Ex-UKIP Senedd leader quits Reform in candidate selection row
BBCA former UKIP leader in Cardiff Bay has quit Reform accusing the party of ignoring local members in a row over Senedd election candidate selection.
Caroline Jones says she will stand as an independent in the Pen-y-Bont Bro Morgannwg seat, after refusing to run in third place on Reform's list in Pontypridd Cynon Merthyr. Jones said she lacked "affinity" with that seat.
The party maintains its selection process is "fair" and "based on ability".
Three of the party's original six candidates for Pen-y-Bont Bro Morgannwg stood down and another for Pontypridd Cynon Merthyr pulled out as sources said there was anger over "parachuting" people into seats from outside the area.
The three Pen-y-Bont Bro Morgannwg Reform candidates stood down for a variety of reasons.
One in protest at the selection process, one after a photo appeared to show him performing a Nazi salute and another went for "personal reasons" which have not been made public.
Reform told the BBC it would present a full list for the election, taking place on 7 May.
Jones was one of seven UKIP politicians elected to the Senedd in 2016, having previously been a Conservative Party member.
The UKIP group in Cardiff Bay was soon beset by in-fighting, with Jones being one of three leaders it had.
She later joined the Brexit Party, but quit accusing it of having an "anti-devolution" stance that was against her principles.
Jones had hoped to stand for Reform next month in Pen-y-bont Bro Morgannwg, covering Bridgend and Vale of Glamorgan.
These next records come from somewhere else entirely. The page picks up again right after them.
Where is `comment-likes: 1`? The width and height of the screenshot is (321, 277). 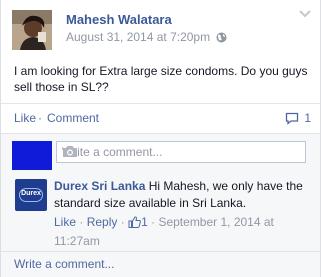
comment-likes: 1 is located at coordinates (138, 222).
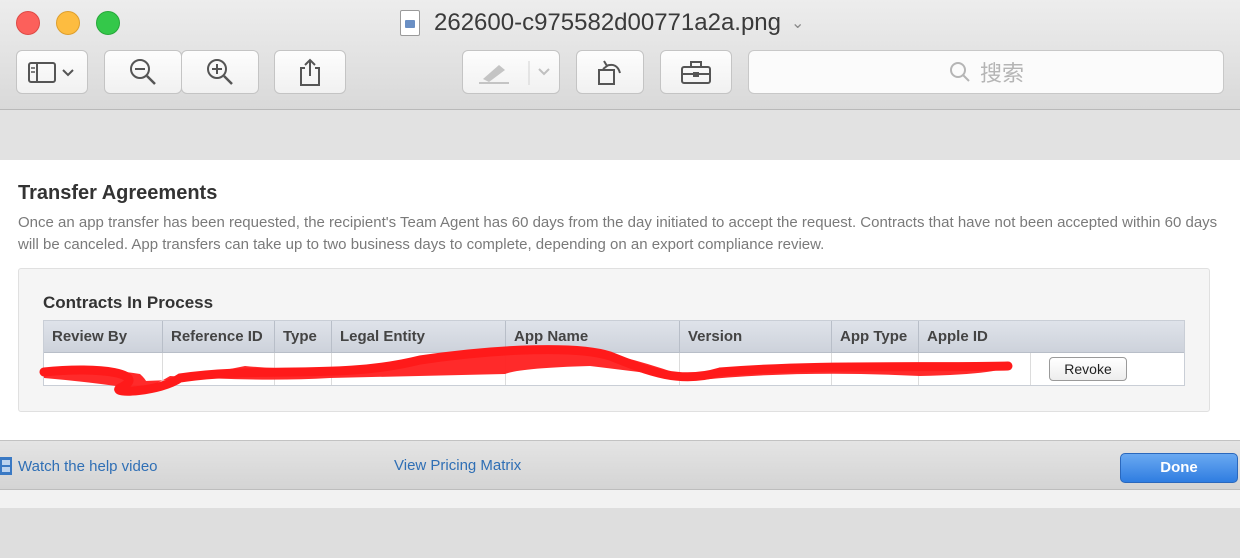  I want to click on column-header-reference-id: Reference ID, so click(219, 337).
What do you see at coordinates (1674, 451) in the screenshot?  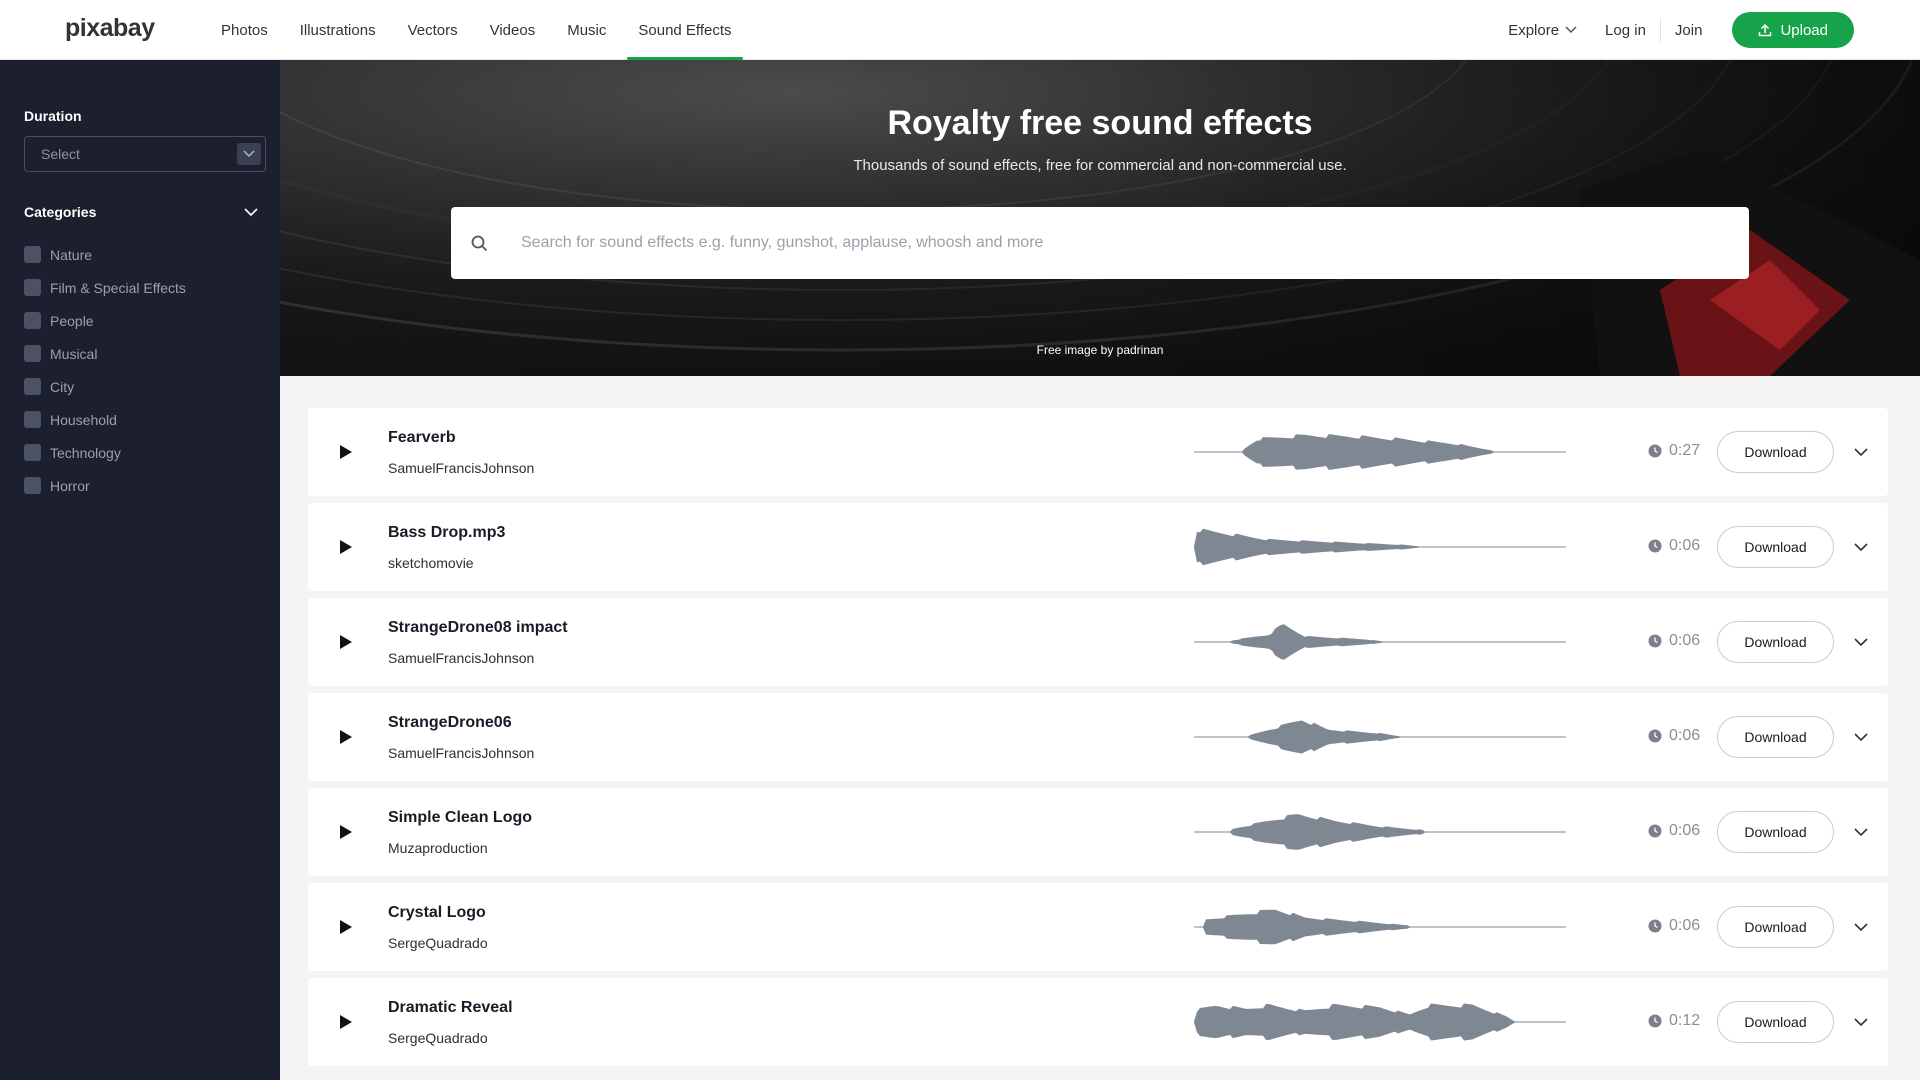 I see `duration: 0:27` at bounding box center [1674, 451].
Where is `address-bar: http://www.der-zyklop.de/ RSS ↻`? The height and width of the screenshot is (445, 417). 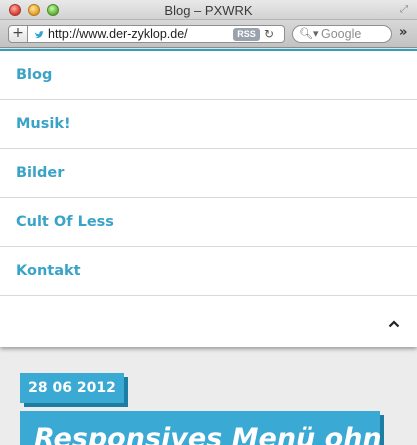
address-bar: http://www.der-zyklop.de/ RSS ↻ is located at coordinates (156, 34).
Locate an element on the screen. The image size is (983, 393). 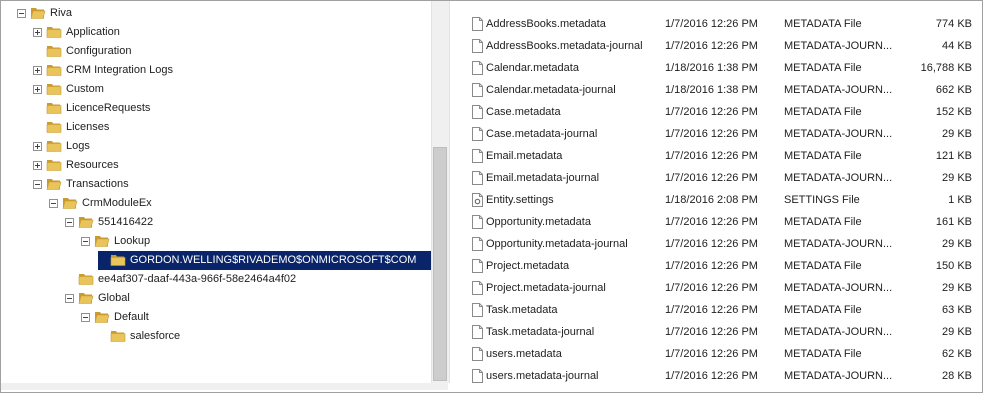
tree-node: Custom is located at coordinates (216, 90).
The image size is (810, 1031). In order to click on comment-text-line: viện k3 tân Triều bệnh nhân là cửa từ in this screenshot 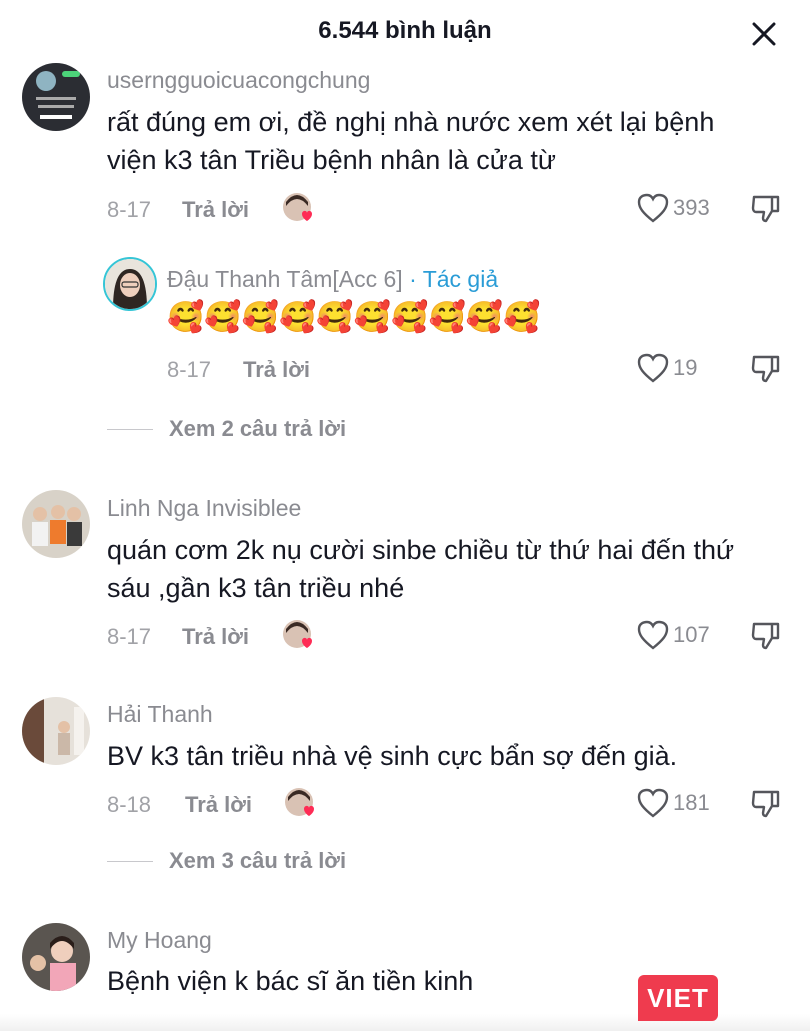, I will do `click(332, 160)`.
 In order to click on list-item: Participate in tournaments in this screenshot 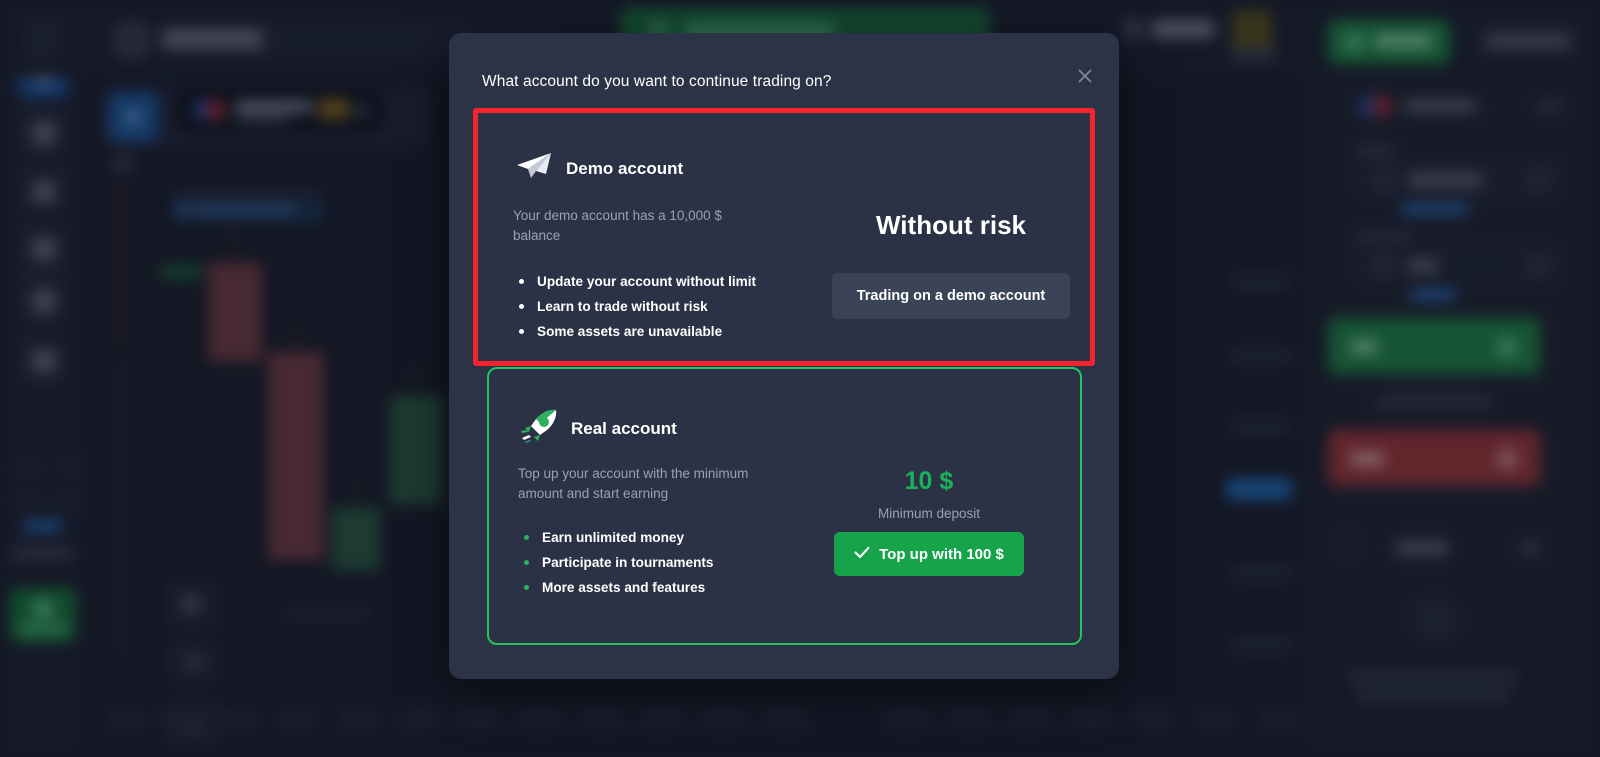, I will do `click(616, 562)`.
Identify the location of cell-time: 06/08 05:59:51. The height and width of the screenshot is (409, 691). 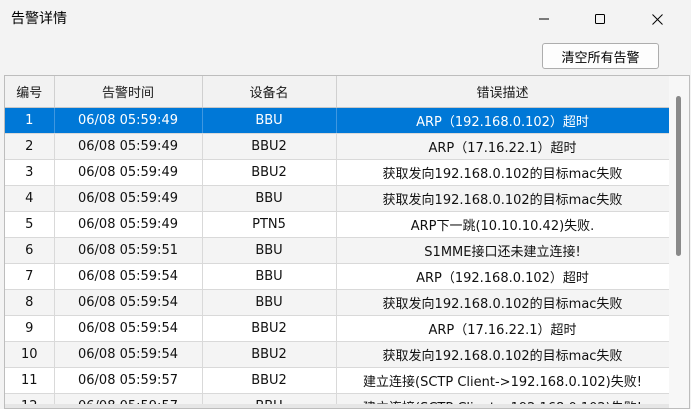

"I believe that when a candidate stands in a constituency that they should have an affinity with that constituency," she told BBC Radio Wales Breakfast.
"In Pontypridd, where I was offered, people have built up branches, built up connections.
"They understand the needs of that community, and therefore I would have felt very ignorant, really, going into somewhere I didn't know anything about."
May's Senedd election is using a new proportional electoral system, in which parties select up to six candidates for each seat in order of preference.
The higher up the list a candidates is the more likely they are to be elected.
"They [Reform] assured me that three [third on the list] would get in, and so on," said Jones.
"But, to be perfectly honest, it was alien to me, Pontypridd.
"I have no affinity with it, and I believe every candidate should have a strong connection with their community before they stand in it."
Asked what response she got from the Reform party leadership to her concerns, Jones said there had been "none at all".
"All emails sent to the party from members, from constituents and otherwise, are never answered," she said. "You don't get a response."
Plaid Cymru has also lost a candidate, and faced controversies over some candidates' social media posts.